'''
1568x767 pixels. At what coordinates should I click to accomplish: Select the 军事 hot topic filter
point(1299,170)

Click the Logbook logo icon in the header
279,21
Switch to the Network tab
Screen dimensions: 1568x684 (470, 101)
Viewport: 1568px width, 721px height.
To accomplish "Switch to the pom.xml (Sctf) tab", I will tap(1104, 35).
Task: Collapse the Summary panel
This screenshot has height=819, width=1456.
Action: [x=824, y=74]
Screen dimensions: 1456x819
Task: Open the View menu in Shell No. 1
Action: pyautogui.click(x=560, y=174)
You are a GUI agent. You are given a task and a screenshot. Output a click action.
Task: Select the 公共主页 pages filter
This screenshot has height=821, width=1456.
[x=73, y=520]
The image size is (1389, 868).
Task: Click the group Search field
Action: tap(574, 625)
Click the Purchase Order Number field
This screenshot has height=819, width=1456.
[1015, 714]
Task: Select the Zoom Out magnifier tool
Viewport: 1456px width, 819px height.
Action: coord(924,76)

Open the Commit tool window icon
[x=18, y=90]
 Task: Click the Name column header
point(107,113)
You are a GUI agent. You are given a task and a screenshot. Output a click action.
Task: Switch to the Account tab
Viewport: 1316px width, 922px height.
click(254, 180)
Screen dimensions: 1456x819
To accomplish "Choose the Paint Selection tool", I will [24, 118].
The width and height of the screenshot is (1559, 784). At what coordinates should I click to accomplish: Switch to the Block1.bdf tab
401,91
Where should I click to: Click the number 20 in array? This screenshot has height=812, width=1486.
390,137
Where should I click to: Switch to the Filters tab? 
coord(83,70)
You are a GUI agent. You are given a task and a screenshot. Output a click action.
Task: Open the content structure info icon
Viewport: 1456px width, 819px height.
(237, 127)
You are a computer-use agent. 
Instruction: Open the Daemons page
'''
## Instructions for the task
Exactly what appears above must be set down again in full.

## Solution
1568x767 pixels. At what coordinates should I click to accomplish: Select the 军事 hot topic filter
point(1299,170)

Click the Logbook logo icon in the header
279,21
Switch to the Network tab
Screen dimensions: 1568x684 (470, 101)
Viewport: 1568px width, 721px height.
To accomplish "Switch to the pom.xml (Sctf) tab", I will tap(1104, 35).
Task: Collapse the Summary panel
This screenshot has height=819, width=1456.
Action: [x=824, y=74]
Screen dimensions: 1456x819
Task: Open the View menu in Shell No. 1
Action: pyautogui.click(x=560, y=174)
You are a GUI agent. You are given a task and a screenshot. Output a click action.
Task: Select the 公共主页 pages filter
This screenshot has height=821, width=1456.
[x=73, y=520]
The image size is (1389, 868).
Task: Click the group Search field
Action: tap(574, 625)
Click the Purchase Order Number field
This screenshot has height=819, width=1456.
[1015, 714]
Task: Select the Zoom Out magnifier tool
Viewport: 1456px width, 819px height.
Action: coord(924,76)

Open the Commit tool window icon
[x=18, y=90]
 Task: Click the Name column header
point(107,113)
You are a GUI agent. You are given a task and a screenshot. Output a click action.
Task: Switch to the Account tab
Viewport: 1316px width, 922px height.
click(254, 180)
Screen dimensions: 1456x819
To accomplish "Choose the Paint Selection tool", I will [24, 118].
The width and height of the screenshot is (1559, 784). At what coordinates should I click to accomplish: Switch to the Block1.bdf tab
401,91
Where should I click to: Click the number 20 in array? This screenshot has height=812, width=1486.
390,137
Where should I click to: Switch to the Filters tab? 
coord(83,70)
You are a GUI agent. You are given a task and a screenshot. Output a click action.
Task: Open the content structure info icon
Viewport: 1456px width, 819px height.
(237, 127)
You are a computer-use agent. 
Instruction: Open the Daemons page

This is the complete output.